Tryed WPA and WEP (which seems like even more of a cluster IMO). With NO security, it'll work fine.
...and to top things off, I now can't even login to the routers site. It now gives me a username, PW screen. I didn't create a username but my network name, PW isn't working.
Okay, slow down. We need to clarrify some things because you being a router newbie is making things confusing. Read all this THOROUGHLY because it's apparent you're a bit confused.
#1: ANYTIME you log into the router's control panel (using the router's IP) you are ALWAYS prompted for a username and password. You couldn't have possibly gotten in there before without entering one. The factory default login for all Linksys routers is: Username: admin Password: admin (this is also in your documentation). As I mentioned previously you SHOULD change the password because there are trojans that will log into your router from an infected computer inside your network and do nasty things to it (like open the router's firewall). You can change it later when you get everything working.
#2: When you setup WPA or WPA2 you were asked for a passphrase (this is your encryption key). This is the key you MUST enter whenever you connect to the wifi network the first time from ANY PC.
Now there IS a difference when you setup WEP (and from what you described I'm wondering if you actually DID setup WEP and don't realize it). When you setup WEP on the router the ACTUAL WEP key is a 10 or 26 digit hexadecimal (hex) number (depending on the WEP encryption level of 40 or 104 bits). Since most people don't like thinking up a random hex number, AS A COURTESY the router lets you type in a plain-text "passphrase" that it converts to a hex key. The hex key will consist of ONLY the numbers 0 thru 9 and the letters A-F. On the laptop you DO NOT enter the pass-phrase. The laptop wants one of the hex keys.
When you enter the passphrase in the router it will generate FOUR Hex keys for you and fill them in automatically (there will be four boxes labelled 1 - 4). YOU ONLY NEED ONE OF THESE hex keys for the laptop. Copy down the first one. Then try to connect from the laptop and enter that directly on the laptop NOT the original passphrase.
So bottom line, when you setup WPA on the router, there should be no hex conversion. WPA uses a plain-text passphrase and you enter that on both the router and the laptop.
For WEP you can enter a passphrase in the router which then generates a four Hex keys for you, and you need to enter ONE of those hex keys on the laptop.
NOW if you ARE certain you're setup for WPA on the router and the laptop is asking for a Hex key then the laptop (or the Wifi NIC on the laptop) is not WPA aware. It knows the router is encrypted but it's asking for a WEP key because that's all it knows.
It positively should work in WEP. Try setting up the router for 40-bit WEP just for a test (it's shorter - only a 10 digit hex key).
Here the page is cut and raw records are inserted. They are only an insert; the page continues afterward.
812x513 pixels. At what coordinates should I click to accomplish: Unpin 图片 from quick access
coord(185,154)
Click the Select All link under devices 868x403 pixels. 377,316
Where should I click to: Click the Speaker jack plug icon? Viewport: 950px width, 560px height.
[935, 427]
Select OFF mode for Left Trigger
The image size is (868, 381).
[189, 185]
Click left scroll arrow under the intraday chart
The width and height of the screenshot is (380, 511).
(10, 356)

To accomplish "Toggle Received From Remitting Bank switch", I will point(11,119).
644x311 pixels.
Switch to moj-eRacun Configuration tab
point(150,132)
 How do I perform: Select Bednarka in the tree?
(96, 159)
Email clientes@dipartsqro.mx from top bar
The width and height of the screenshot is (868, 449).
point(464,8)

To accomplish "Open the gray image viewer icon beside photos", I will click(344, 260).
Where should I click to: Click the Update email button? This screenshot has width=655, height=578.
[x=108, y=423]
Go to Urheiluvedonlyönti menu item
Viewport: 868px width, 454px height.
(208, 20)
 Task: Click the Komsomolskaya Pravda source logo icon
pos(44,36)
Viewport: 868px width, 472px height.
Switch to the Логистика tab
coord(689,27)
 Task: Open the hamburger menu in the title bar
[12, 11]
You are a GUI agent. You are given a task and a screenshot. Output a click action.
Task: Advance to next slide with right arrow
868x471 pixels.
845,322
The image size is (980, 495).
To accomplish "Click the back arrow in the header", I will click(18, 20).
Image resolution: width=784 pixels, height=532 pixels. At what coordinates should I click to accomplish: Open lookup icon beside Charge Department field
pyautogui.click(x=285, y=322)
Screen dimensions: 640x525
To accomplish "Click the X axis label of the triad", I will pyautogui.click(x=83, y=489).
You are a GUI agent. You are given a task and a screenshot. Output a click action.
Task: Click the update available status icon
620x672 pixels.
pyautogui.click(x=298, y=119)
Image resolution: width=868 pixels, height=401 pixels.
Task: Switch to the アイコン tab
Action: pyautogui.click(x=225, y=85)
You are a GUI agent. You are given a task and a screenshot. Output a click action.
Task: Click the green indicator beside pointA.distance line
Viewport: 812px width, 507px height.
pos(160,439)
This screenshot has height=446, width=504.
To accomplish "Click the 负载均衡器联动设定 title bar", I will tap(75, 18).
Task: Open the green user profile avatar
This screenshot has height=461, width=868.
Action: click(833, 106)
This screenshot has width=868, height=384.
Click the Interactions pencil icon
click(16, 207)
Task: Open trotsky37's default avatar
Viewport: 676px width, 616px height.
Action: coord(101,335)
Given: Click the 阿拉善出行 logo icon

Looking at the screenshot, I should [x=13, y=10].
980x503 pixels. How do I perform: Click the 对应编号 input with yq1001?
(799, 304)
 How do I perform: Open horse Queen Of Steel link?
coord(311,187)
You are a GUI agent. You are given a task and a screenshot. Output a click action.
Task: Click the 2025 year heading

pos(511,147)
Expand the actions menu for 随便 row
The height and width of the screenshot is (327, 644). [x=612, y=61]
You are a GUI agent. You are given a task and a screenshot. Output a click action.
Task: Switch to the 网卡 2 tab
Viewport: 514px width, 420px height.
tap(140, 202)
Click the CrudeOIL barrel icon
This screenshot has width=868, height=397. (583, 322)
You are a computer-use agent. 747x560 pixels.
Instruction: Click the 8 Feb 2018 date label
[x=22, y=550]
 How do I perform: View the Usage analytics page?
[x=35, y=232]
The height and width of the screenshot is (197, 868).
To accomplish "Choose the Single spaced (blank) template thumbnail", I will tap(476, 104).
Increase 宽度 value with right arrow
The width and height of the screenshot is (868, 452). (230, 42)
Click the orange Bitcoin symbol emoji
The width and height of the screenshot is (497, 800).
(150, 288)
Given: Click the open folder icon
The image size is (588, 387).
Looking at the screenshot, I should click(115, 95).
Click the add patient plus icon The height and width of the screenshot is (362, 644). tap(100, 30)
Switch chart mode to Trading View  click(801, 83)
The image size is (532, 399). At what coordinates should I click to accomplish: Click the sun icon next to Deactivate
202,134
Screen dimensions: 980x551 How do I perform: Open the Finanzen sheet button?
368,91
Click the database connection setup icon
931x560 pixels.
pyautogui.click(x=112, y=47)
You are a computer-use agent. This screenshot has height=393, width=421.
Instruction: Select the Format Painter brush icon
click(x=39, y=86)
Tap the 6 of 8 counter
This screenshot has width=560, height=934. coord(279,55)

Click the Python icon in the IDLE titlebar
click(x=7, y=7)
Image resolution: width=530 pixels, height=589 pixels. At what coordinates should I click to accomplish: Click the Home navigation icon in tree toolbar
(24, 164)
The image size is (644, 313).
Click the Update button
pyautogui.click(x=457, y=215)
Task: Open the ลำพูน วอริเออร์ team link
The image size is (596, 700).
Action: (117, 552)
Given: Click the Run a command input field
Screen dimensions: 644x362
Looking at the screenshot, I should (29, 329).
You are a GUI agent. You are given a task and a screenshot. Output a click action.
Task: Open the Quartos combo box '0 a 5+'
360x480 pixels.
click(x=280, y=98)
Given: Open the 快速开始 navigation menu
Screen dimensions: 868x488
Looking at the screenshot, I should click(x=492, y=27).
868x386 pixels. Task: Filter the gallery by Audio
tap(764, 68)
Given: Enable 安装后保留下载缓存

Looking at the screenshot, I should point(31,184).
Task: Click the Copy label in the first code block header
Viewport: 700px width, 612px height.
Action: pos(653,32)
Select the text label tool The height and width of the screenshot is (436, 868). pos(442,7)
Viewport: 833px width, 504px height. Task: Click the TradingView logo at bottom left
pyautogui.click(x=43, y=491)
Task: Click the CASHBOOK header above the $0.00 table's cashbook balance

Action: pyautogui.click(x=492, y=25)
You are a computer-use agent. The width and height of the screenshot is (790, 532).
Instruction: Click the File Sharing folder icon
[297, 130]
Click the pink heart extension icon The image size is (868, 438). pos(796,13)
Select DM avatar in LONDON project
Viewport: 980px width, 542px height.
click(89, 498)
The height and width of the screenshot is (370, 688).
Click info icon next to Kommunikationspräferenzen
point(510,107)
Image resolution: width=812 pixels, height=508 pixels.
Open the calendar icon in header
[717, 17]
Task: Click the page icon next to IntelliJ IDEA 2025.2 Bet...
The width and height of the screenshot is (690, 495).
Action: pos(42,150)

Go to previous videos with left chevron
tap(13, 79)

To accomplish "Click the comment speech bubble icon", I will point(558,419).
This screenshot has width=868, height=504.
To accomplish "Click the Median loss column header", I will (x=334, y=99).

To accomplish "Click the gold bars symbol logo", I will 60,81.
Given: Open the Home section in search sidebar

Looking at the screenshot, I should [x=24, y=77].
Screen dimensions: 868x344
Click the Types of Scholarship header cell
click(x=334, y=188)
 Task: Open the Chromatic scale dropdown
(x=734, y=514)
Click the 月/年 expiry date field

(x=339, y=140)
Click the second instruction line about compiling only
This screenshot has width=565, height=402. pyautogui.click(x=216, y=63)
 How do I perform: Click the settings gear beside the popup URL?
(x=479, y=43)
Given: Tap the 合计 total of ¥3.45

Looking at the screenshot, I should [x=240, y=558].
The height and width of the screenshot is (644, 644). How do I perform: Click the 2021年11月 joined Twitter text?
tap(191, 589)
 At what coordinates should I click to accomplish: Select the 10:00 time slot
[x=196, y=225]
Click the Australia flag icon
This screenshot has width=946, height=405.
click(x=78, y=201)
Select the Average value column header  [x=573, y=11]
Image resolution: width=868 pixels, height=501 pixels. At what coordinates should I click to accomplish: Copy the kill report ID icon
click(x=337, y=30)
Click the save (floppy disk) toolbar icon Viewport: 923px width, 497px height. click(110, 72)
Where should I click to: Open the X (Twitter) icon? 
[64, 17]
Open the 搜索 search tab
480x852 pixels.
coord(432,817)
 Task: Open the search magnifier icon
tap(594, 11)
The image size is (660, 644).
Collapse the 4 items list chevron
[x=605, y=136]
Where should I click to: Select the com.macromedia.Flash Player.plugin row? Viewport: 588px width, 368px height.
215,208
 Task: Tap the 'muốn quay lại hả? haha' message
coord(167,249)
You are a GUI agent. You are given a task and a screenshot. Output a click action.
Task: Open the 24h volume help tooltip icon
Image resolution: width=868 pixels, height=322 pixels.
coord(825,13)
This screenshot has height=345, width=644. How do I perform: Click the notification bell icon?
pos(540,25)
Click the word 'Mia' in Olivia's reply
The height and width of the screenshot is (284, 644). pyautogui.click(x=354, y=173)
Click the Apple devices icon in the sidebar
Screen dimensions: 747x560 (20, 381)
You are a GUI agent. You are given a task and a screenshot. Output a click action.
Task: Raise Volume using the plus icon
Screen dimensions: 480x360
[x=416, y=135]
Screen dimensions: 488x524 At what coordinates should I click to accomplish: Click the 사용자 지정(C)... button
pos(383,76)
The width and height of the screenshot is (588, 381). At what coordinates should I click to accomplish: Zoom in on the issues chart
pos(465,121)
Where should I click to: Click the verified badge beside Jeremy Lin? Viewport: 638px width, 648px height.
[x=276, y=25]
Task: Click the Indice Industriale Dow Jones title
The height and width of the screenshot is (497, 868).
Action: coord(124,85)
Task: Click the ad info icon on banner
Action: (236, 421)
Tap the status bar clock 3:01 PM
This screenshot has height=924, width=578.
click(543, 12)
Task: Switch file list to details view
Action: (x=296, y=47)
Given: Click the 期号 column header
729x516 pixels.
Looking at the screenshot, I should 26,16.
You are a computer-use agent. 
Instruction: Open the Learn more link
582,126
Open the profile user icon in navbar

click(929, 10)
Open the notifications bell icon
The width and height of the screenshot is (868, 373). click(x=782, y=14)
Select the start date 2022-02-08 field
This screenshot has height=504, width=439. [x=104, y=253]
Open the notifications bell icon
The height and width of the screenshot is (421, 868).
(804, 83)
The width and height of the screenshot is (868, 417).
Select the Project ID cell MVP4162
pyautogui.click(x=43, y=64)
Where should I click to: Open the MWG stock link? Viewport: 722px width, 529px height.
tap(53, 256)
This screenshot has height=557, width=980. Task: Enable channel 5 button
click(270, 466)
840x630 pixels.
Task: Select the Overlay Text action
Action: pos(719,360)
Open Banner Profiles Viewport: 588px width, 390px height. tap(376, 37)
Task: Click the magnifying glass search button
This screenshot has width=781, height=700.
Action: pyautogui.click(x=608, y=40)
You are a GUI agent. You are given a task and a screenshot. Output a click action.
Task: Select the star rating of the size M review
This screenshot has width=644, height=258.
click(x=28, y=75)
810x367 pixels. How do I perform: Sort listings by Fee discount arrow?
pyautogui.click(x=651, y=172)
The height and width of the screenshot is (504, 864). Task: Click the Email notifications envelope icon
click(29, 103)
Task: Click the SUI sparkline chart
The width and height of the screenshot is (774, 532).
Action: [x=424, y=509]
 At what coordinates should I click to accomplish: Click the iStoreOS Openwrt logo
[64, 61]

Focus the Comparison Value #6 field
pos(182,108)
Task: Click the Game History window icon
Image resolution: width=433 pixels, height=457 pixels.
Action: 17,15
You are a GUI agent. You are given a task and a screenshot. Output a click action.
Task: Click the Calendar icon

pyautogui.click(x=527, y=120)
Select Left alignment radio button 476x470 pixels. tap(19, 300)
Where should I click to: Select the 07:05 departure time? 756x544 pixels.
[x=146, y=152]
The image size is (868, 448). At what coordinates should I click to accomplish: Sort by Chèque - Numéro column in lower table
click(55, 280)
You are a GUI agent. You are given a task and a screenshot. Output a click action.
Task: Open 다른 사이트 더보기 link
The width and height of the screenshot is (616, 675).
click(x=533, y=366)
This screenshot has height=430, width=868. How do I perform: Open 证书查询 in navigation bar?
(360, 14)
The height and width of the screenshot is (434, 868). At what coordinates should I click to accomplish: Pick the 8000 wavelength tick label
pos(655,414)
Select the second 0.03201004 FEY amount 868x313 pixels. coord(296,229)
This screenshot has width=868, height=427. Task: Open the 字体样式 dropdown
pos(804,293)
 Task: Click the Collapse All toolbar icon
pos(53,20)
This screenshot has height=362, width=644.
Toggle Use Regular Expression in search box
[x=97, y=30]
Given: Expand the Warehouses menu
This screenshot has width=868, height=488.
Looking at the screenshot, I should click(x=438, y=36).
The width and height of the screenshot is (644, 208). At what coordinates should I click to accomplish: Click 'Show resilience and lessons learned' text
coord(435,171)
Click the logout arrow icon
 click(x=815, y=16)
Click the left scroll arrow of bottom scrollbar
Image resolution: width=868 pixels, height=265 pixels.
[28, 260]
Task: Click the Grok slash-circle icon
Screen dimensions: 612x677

If it works in WEP and you're sick of all this then leave it as WEP. That will be adequate to block a neighbor from accidently conencting to your Wifi unless you just happen to have a l33t hacker living in one of the houses immediately adjacent to you (highly unlikely). Yeah WPA is better, but honestly - you aren't a bank and no one is going to hack you except a neighbor who wants to mooch wifi or an accidental connection.
It IS very important that you change your router admin password though.
Also I would STRONGLY recommend that you disable uPnP on the router for security reasons. On a linksys that setting is usually on the same control panel page where you change the admin password. Most people don't need uPnP and it's a serious security risk.
Hope this helps.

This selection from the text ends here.